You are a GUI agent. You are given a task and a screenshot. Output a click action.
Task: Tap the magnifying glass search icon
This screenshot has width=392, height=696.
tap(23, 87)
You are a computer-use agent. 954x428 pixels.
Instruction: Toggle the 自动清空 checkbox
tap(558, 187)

...

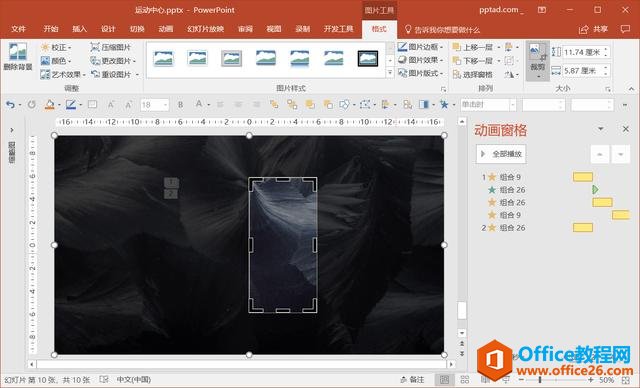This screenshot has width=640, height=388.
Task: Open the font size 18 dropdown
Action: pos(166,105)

**Directions**
Go through the listing above and locate each line that holds the word "agent". Copy those lines.

**Output below**
You are a GUI agent. You are given a task and a screenshot. Output a click action.
You are a computer-use agent. 954x428 pixels.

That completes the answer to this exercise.